But Teresa, for all this, was only partly like Augusta. She had, as I think these papers show, far greater staying power: she had more guts, and—for all her sentimentality—more sense. It is now necessary, I think, to reconsider the previous estimate of her. ‘The nice, pretty girl without pretensions, good hearted and amiable’, of Mary Shelley’s description, is evidently not enough; and still less Leigh Hunt’s ‘buxom parlour-boarder, composing herself artificially into dignity and elegance’.11 (For Teresa had snubbed Mrs. Hunt.) ‘Stupid,’ says Miss Mayne, ‘at once insensitive and sentimental… so obtuse that he could not shake her off.’12 ‘Insincere,’ says her husband’s grandson, Alessandro Guiccioli, ‘with more calculation than sentiment, cold, selfish and comfort-loving.’13 In all these opinions there is, perhaps, a grain of truth. But I think that Drinkwater was nearer to it when he spoke of Teresa as ‘a woman of more quality and character than history has commonly realized’,—and above all when he said, of Byron’s love for her, ‘He talked at times as if this was not so, but then he talked at times as if everything was not so that was… He had, on the whole, a more genuine and lasting respect for her than he had for any other woman in his life.’14

These new papers confirm this assertion. Byron’s early letters have a quite unmistakable note of genuine passion; and as, in the later letters, passion fades, it is replaced by a semi-conjugal bond of half-humorous, resigned acceptance. Teresa’s answers show, in the midst of much flowery rhetoric and exasperating romanticism, an equal passion, and unexpected flashes of both insight and shrewdness. They show, above all, an unquestioning, disinterested devotion, which, in the long years in which she survived him, continued to manifest itself in a fierce and irrepressible loyalty. Leigh Hunt, in his spiteful record of his own grievances, professed to believe that, during the last year at Pisa and Genoa, Byron found this devotion so cloying that Teresa at last became aware that he was tired of her. ‘In the course of a few months, she seemed to have lived as many years.’15 Mr. Harold Nicolson clearly implies that by then she had become nothing but an obstacle and a burden. I think that the truth was rather more complicated than this. To Lady Blessington, before leaving for Greece, he admitted that he was ‘worn out in feelings’—but at the same time he added, perhaps not without a wry smile, that if he and Teresa could be married, they would be ‘cited as an example of conjugal happiness’. This passage, in Teresa’s own copy of Lady Blessington’s book, is heavily underscored—and in the margin she has written ‘God bless him!’

* * *

The letters of Byron and Teresa, as well as the greater part of the ‘Vie de Lord Byron,’ are almost wholly concerned with the two lovers’ personal affairs, and throw but little light on the other side of Byron’s life in Ravenna:—his part in the Italian revolutionary movement. But in the other sources I have consulted—the minute and detailed police reports of the day, the archives of the Vatican and of Venice, Bologna, Ravenna, Florence, Forlì and Pisa, the contemporary Memoirs of the Carbonari, and the works of Italian scholars,—a good deal of information about Byron’s political activity has come to light. This new information suggests that his part in the Romagna rising was greater than has generally been realized—and was actuated by very much the same motives as his expedition to Greece. Had he remained in Italy a few years longer and met a Sanfedista bullet in the insurrection of 1831, he might have been the hero of the Italian war of independence, instead of that of Greece. As it is, his activities in Italy have always been slightly slurred over, or dismissed, while his Greek venture has been thrown into the limelight.

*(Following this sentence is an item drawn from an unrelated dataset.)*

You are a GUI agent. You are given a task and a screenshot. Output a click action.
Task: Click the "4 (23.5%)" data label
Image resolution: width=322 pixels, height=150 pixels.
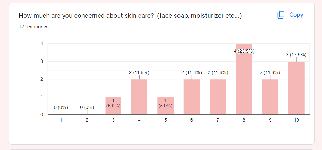(x=244, y=51)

One reason for this comparative neglect is that the whole emphasis of his biographers, in writing of his life in Ravenna, has always been upon his liaison with Teresa—or upon his literary work during this period. Another reason is that the documents about the Carbonari are in Italian and are not easy to find. Moreover the most interesting, for British readers, has disappeared. This was Byron’s own account of the Carboneria, and of his share in the Romagna insurrection—the notes, presumably, which he had in mind when he wrote in 1821: ‘Some day or other, if dust holds together, I have been enough in the Secret (at least in this part of the country) to cast perhaps some little light upon the atrocious treachery which has replunged Italy into Barbarism.’16 These notes, together with some others on more personal matters, he handed over in July 1823, as he was sailing from Leghorn, to his Venetian friend Mengaldo—presumably not liking to put such dangerous papers into the hands of the Gambas, who were about to return to the Romagna. Mengaldo, however, burned the whole envelope, unopened, ‘on the shores of the Adriatic’—and with it, all that Byron could have told us about the secrets of the Carbonari.17

But, even without these notes, it is now possible to form a fairly accurate picture both of the activities of the Carbonari in the Romagna and of the degree to which Byron shared in them. Various Italian writers have taken some pains to prove—on quite insufficient evidence—that Byron’s participation in the Italian struggle for liberty was a mere consequence of his having been, as they affirm, a Freemason. They attempt to link up his activity in the Romagna with his previous meetings with the Liberal intellectuals in Milan (Pellegrino Rossi, Lodovico di Breme, Silvio Pellico) and, on the other hand, with his subsequent venture in Greece. This was also the line taken in the reports of the Austrian and Papal police, which described the English Mylord as a sinister emissary of England, seeking to extend English Liberal influence (like Lord Bentinck in Sicily) in order to sap the power of the Holy Alliance all over the Continent.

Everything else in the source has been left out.